> **Provided data**
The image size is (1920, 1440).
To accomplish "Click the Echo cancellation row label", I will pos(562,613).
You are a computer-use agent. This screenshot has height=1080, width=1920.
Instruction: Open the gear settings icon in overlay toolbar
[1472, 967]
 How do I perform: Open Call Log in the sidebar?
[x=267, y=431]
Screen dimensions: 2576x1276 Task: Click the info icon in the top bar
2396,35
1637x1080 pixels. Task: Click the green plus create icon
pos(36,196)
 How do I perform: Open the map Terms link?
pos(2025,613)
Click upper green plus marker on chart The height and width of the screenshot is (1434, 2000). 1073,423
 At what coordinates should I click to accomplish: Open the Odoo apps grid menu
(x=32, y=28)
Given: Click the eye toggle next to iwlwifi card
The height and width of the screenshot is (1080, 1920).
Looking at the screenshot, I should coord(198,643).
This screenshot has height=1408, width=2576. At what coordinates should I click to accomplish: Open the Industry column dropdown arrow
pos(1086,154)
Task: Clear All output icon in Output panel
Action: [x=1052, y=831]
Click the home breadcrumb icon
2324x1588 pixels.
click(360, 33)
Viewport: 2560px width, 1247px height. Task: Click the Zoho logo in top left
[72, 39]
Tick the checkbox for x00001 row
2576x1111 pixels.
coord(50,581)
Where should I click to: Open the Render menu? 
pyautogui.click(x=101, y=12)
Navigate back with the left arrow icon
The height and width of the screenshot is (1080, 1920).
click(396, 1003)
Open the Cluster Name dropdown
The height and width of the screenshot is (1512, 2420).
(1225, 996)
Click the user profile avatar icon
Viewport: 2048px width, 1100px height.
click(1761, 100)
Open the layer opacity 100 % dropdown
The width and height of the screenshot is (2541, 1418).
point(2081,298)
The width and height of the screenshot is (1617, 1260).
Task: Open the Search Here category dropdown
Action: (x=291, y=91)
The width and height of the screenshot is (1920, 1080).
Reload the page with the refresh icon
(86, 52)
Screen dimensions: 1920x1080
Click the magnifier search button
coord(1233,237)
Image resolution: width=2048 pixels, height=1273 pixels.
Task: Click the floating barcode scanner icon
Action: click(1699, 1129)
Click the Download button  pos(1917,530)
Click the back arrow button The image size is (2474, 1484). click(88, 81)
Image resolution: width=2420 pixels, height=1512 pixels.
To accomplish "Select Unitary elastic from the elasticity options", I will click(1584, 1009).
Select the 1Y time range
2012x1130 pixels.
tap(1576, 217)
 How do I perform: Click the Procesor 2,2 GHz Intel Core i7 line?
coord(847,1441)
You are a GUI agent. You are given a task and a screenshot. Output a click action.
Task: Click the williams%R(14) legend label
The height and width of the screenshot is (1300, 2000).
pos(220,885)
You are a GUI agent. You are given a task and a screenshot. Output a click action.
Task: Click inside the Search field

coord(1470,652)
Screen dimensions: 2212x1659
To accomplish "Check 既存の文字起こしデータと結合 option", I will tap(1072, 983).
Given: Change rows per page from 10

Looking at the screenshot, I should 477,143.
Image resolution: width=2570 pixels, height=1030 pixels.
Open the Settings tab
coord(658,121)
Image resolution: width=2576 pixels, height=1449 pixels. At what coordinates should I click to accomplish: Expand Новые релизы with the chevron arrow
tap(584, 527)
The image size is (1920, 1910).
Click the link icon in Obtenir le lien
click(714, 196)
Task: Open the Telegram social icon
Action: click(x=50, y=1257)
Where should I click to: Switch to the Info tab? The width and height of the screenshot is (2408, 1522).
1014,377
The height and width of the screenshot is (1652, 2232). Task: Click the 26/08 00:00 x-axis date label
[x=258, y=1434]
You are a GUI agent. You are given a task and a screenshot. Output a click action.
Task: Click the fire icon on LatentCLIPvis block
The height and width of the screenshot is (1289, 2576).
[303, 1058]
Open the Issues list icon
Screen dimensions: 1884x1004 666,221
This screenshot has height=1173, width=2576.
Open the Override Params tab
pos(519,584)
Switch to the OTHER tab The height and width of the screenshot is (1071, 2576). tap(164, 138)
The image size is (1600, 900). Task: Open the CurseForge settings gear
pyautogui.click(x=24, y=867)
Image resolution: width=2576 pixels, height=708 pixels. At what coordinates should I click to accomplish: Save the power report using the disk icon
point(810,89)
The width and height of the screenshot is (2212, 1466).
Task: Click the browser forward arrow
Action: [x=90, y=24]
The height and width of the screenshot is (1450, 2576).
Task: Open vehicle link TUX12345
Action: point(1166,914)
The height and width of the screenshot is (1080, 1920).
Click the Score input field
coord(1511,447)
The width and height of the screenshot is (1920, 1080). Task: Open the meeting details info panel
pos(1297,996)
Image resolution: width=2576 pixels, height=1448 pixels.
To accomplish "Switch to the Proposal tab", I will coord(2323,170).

> **Work request**
Take every line from the listing above that includes the word "Select" and copy it.

> **Exercise response**
To accomplish "Select Unitary elastic from the elasticity options", I will click(1584, 1009).
Select the 1Y time range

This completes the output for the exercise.